NACD releases “Critical Issues for Board Focus in 2015”

by Cydney Posner

The National Association of Corporate Directors has just released “Critical Issues for Board Focus in 2015.”  The issues list was developed following the NACD’s dialogues with a number of major institutional investors and roundtable discussions among investors and committee chairs of Fortune 500 companies.  The publication presents investors’ perspectives on these three important themes identified by NACD:

  • “Investors are focused on “drivers” of effective board leadership;
  • Investors will hold directors accountable when they believe shareholder rights have been undermined; and
  • High-quality communication between boards and investors is about context, not volume.”

Effective Board Leadership: Set forth below are some of the NACD’s  board leadership issues for 2015:

“• Board composition:  Director skill sets, diversity (including backgrounds and experiences), etc.
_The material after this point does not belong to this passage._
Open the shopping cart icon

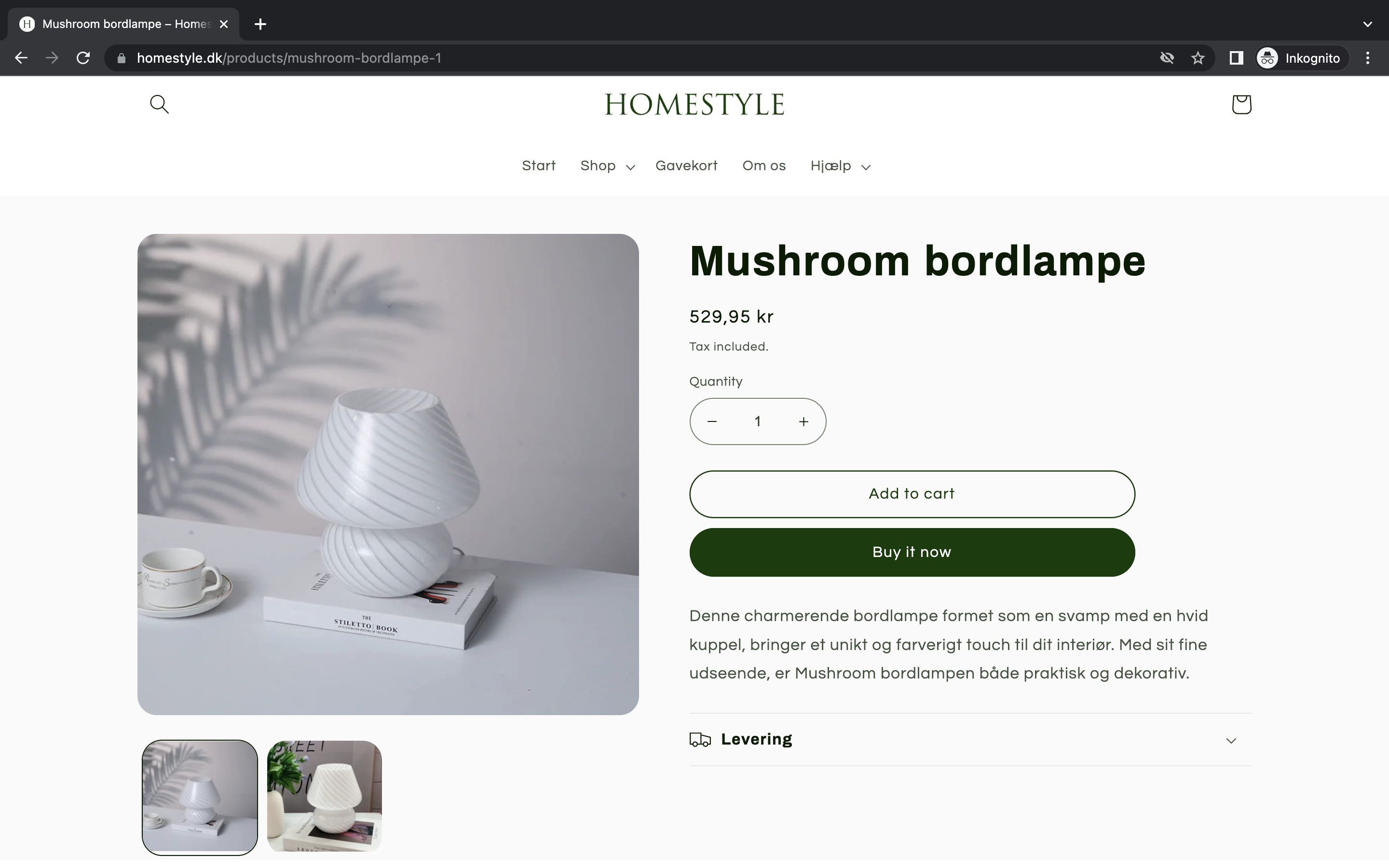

           [Investors indicated they would like to see more proxy disclosure regarding the self-evaluation process and the intended outcomes.]

  • Director tenure, and the board’s approach to succession planning (overall and with respect to committee chairs)
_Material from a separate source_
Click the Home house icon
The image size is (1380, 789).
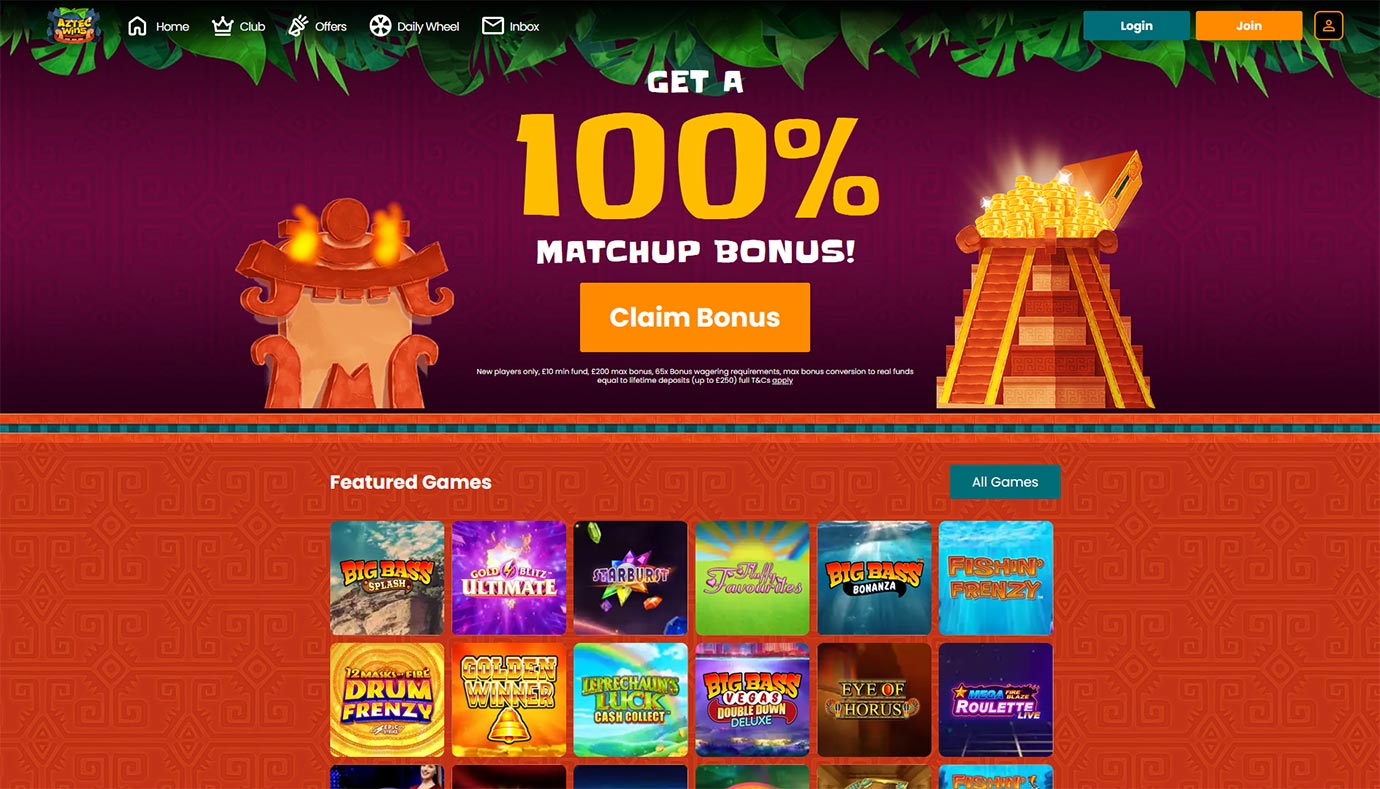coord(138,26)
            [For example, where directors are nearing retirement age, how is the board approaching its own succession plan? How will the board seek to “refresh” itself? Investors are seeking a proactive approach.]

  • Board structure and processes: Majority voting, annual elections, CEO/chair split, etc.

             [Many investors viewed majority voting, the right to call special meetings and declassified boards to be “governance basics.” How do the board’s governance practices compare to those of their peers?]

  • Board engagement in the strategy-setting process

             [Investors supported the approach described in the Report of the NACD Blue Ribbon Commission on Strategy Development, which recommends that, in addressing matters of strategy, boards transition from a traditional “review and concur” approach to “engage[ment] with management on strategy issues on an ongoing basis, including early involvement to improve strategy development, adjustment, and monitoring.”

             NACD recommends that directors consider whether investors understand how the board provides oversight and guidance on matters of strategy and risk.]

  • Oversight of risk management, including emerging and complex risks

             [How are directors keeping on top of industry risks and other threats: through direct access to a range of information or by relying solely on management reports?]

  • CEO and executive team succession
  • Board oversight of company-wide talent development and bench strength
  • The linkage between company strategy, executive compensation philosophy and pay plan design, including performance metrics and goals for the CEO and senior executive team

               [Investors expect directors to be able to articulate the company’s strategy.  Conversations with directors about the relationship between compensation and strategy can be a gateway for investors to evaluate a director’s understanding of company strategy.]

  • The link between executive compensation outcomes and company performance
  • Oversight of financial matters: External audit, internal audit, financial controls, etc.
  • Specific shareholder proposals (e.g., political contributions, environmental or sustainability reporting), etc.”

Shareholder Rights: Not surprisingly, some investors expressed concerns regarding “unilateral actions to change bylaws and/or their application in ways they believe adversely affect shareholder rights.”  Presumably, the references are to bylaw amendments such as exclusive-venue and fee-shifting provisions. Although investors recognized that, in some circumstances, immediate action may be necessary, investors advised that directors can enhance their credibility by engaging in discussion with investors to provide the context and rationale for the action. One investor observed that  “’[w]hen directors say, ‘We realize this was not a popular choice but we weighed the alternatives and here’s why we came to this conclusion,’ it sends a very positive signal about the board’s judgment.” Of course, some investors are not going to be open to persuasion, regardless of the board’s rationale, if they believe that shareholder rights are undermined, and may well seek to hold the board accountable.

High Quality Communication: Investors also focused on shareholder engagement.  NACD suggests that directors consider whether they understand the priorities of the major investors, and whether those investors have opportunities to provide direct feedback to the board.  With regard to engagement practices, NACD indicated that investors encouraged boards to use “one-to-many” forms of shareholder engagement, such as investor days and video interviews with board members. In addition, investors were not always satisfied with proxy discussions of the engagement process, finding that, although companies discussed their responses to feedback from shareholders, they did not always adequately explain why “the board felt that action was appropriate.” In particular, one investor observed that “’[w]e want to know that the rationale goes beyond just checking a box because ISS said so.’” Directors may want to make clear that they are acting in response to the views of shareholders, not just responding to the policies of proxy advisory firms.